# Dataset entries
☆ ☆ ☆ ☆ ☆

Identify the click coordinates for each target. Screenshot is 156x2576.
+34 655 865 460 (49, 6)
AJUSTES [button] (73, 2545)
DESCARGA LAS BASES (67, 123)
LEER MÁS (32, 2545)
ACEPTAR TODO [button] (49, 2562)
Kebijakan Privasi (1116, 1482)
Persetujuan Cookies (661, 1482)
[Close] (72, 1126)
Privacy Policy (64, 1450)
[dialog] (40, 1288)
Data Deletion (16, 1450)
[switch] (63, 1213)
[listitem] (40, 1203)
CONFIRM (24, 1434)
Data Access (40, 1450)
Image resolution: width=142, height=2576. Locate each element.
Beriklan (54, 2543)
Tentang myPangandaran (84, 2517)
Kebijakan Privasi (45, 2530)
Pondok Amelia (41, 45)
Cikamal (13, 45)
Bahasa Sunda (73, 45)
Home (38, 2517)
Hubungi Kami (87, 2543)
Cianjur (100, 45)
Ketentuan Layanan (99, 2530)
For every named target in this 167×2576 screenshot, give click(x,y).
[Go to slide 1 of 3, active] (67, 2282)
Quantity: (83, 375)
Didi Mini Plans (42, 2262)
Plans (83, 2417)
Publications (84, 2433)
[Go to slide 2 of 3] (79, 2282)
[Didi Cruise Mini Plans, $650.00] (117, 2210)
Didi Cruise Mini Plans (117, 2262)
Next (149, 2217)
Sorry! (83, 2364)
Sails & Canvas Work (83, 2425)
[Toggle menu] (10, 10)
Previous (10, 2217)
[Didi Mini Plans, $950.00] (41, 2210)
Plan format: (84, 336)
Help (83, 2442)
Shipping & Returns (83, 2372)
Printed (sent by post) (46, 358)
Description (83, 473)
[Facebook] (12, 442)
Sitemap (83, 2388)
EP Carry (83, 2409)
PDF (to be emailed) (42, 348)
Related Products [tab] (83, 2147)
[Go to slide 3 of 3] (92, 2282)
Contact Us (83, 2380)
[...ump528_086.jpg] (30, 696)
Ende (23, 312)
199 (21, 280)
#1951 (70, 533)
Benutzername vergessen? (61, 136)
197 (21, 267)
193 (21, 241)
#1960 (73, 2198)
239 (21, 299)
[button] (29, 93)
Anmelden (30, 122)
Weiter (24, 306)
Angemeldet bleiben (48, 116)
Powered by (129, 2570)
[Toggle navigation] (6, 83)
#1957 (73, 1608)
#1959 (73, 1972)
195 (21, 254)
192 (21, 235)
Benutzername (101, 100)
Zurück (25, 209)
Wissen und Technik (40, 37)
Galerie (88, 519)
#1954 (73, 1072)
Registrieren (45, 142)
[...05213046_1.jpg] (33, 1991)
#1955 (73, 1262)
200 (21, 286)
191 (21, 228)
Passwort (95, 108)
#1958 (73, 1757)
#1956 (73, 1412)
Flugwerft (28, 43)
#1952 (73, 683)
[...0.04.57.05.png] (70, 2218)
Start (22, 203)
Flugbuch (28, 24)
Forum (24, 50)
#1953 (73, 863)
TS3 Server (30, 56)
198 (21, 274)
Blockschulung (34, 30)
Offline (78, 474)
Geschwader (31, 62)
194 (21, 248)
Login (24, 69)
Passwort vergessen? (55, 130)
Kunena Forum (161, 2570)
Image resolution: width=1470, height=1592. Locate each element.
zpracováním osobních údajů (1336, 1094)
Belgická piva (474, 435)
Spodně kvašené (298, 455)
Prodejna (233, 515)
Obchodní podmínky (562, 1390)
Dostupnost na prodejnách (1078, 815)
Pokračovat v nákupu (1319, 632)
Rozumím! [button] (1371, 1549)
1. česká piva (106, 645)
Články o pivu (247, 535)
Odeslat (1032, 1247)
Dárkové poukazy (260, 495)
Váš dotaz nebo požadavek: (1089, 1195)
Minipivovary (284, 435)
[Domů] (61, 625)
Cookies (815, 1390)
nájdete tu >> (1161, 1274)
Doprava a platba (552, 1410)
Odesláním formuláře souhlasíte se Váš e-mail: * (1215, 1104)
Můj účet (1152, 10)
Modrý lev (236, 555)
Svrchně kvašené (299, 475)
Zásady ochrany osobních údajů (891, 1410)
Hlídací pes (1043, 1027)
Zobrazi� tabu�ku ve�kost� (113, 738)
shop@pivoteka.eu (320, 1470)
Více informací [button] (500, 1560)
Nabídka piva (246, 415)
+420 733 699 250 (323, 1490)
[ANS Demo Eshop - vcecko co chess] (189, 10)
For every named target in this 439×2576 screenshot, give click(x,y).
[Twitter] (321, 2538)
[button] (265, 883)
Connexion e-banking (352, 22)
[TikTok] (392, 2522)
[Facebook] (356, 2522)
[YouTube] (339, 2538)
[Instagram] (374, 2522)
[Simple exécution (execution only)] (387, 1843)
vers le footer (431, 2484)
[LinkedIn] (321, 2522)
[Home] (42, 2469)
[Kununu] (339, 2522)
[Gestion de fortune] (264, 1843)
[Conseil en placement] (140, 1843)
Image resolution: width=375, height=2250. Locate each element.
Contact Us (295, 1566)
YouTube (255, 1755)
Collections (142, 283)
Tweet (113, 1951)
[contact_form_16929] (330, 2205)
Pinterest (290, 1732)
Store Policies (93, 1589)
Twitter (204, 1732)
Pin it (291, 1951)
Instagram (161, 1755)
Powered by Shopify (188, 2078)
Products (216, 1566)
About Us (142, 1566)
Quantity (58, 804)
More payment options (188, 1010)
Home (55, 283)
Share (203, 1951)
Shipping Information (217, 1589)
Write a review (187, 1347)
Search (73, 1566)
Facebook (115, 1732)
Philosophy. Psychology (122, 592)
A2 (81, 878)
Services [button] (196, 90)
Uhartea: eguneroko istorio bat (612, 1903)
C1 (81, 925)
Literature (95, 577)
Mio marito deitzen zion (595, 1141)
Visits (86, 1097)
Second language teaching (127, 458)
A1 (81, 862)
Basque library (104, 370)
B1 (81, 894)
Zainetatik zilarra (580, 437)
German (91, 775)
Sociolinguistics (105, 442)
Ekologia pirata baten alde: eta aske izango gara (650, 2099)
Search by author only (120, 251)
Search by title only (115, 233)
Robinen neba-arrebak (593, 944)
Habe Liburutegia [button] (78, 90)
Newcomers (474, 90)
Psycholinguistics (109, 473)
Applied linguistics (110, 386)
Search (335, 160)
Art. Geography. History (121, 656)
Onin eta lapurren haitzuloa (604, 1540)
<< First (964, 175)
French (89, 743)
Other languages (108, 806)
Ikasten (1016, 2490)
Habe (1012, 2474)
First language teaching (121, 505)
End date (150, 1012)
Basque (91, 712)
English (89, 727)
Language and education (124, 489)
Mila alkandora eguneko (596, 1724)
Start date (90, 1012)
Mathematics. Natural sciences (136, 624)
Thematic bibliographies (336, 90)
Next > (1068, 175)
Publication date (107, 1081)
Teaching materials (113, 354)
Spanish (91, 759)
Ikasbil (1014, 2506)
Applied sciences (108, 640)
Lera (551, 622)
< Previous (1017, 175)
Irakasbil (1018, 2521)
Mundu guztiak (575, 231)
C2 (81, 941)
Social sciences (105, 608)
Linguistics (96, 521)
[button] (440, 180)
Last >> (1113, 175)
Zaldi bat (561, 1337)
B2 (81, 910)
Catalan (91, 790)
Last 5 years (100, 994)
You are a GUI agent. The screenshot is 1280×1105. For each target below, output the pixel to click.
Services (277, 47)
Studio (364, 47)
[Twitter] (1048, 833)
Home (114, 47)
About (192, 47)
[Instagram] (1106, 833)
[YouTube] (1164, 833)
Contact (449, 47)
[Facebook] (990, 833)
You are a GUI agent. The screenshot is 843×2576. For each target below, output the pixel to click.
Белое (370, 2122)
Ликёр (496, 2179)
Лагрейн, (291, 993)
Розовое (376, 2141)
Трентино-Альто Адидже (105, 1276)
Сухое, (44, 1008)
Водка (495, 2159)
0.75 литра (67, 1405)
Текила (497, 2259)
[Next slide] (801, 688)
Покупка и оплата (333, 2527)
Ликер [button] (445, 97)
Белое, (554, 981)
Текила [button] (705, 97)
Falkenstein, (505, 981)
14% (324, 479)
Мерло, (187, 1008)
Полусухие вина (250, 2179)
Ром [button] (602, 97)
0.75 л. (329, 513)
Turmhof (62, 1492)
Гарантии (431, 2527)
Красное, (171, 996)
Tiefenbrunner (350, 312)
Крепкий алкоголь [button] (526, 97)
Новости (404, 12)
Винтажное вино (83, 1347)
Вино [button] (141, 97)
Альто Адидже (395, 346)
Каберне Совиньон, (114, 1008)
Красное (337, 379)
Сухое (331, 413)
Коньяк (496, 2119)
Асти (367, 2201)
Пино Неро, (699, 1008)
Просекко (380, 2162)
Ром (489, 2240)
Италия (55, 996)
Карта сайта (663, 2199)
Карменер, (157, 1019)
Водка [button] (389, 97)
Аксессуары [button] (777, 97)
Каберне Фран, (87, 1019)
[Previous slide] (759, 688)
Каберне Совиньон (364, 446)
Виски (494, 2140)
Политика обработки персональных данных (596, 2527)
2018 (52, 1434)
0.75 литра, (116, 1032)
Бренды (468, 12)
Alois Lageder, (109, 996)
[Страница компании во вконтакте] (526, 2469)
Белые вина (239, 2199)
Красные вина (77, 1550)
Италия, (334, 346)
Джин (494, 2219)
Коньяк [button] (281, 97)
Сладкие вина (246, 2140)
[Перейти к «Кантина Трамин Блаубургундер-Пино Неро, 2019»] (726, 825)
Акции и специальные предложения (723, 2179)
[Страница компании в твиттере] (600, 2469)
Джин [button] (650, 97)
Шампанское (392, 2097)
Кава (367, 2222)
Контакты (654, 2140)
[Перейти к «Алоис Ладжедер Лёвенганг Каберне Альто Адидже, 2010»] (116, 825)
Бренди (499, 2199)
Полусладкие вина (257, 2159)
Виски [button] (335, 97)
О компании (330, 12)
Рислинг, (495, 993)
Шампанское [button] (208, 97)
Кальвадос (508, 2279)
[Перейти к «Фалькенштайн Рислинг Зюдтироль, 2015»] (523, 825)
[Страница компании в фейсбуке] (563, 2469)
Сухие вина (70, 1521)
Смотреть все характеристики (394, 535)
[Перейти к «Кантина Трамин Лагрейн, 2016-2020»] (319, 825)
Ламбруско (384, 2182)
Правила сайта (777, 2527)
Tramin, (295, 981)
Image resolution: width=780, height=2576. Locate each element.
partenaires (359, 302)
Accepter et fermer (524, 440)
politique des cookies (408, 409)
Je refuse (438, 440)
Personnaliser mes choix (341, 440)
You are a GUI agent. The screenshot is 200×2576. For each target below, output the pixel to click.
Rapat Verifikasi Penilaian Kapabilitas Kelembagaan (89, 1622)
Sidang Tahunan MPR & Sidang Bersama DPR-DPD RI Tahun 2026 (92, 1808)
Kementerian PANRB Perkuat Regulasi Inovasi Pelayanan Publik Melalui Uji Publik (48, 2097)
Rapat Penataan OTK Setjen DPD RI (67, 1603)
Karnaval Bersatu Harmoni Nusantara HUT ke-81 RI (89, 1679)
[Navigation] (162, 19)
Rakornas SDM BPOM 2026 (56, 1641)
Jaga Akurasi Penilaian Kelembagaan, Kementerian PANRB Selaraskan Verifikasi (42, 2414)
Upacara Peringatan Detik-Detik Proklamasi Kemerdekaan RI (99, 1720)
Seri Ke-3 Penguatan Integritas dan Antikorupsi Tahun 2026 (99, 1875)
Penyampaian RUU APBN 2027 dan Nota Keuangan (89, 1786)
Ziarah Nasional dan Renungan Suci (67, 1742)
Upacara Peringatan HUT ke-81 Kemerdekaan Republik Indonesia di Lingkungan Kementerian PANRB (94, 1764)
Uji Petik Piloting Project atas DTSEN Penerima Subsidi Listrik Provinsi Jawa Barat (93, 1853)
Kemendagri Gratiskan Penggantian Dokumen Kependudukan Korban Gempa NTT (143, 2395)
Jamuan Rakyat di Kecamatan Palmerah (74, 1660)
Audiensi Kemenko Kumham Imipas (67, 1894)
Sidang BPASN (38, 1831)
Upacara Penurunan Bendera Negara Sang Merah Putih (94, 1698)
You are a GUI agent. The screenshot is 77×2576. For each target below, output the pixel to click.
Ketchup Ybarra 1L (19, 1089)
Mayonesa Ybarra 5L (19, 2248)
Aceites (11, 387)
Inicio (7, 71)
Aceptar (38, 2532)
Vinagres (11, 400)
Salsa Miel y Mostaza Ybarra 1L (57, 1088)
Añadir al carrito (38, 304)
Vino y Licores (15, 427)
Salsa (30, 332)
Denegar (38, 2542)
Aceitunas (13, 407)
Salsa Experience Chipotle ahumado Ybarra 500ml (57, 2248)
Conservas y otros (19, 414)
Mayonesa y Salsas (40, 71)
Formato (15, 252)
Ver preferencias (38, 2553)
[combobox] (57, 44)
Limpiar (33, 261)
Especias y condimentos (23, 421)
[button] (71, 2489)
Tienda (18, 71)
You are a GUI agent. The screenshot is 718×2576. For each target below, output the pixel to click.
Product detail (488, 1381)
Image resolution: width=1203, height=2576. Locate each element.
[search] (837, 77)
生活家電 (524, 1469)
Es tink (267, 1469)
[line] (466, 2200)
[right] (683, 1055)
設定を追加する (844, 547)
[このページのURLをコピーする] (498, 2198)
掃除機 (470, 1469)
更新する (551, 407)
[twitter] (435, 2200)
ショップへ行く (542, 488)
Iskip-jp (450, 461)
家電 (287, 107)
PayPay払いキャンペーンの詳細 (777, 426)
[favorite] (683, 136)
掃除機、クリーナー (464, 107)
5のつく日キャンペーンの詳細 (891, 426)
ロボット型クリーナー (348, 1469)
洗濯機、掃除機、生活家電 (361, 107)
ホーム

☆ ☆ ☆ ☆ ☆

# Assignment
With "Kementerian" as the string to find, copy every line of the records that holds it.

# Solution to this problem
Kementerian PANRB Perkuat Regulasi Inovasi Pelayanan Publik Melalui Uji Publik (48, 2097)
Jaga Akurasi Penilaian Kelembagaan, Kementerian PANRB Selaraskan Verifikasi (42, 2414)
Upacara Peringatan HUT ke-81 Kemerdekaan Republik Indonesia di Lingkungan Kementerian PANRB (94, 1764)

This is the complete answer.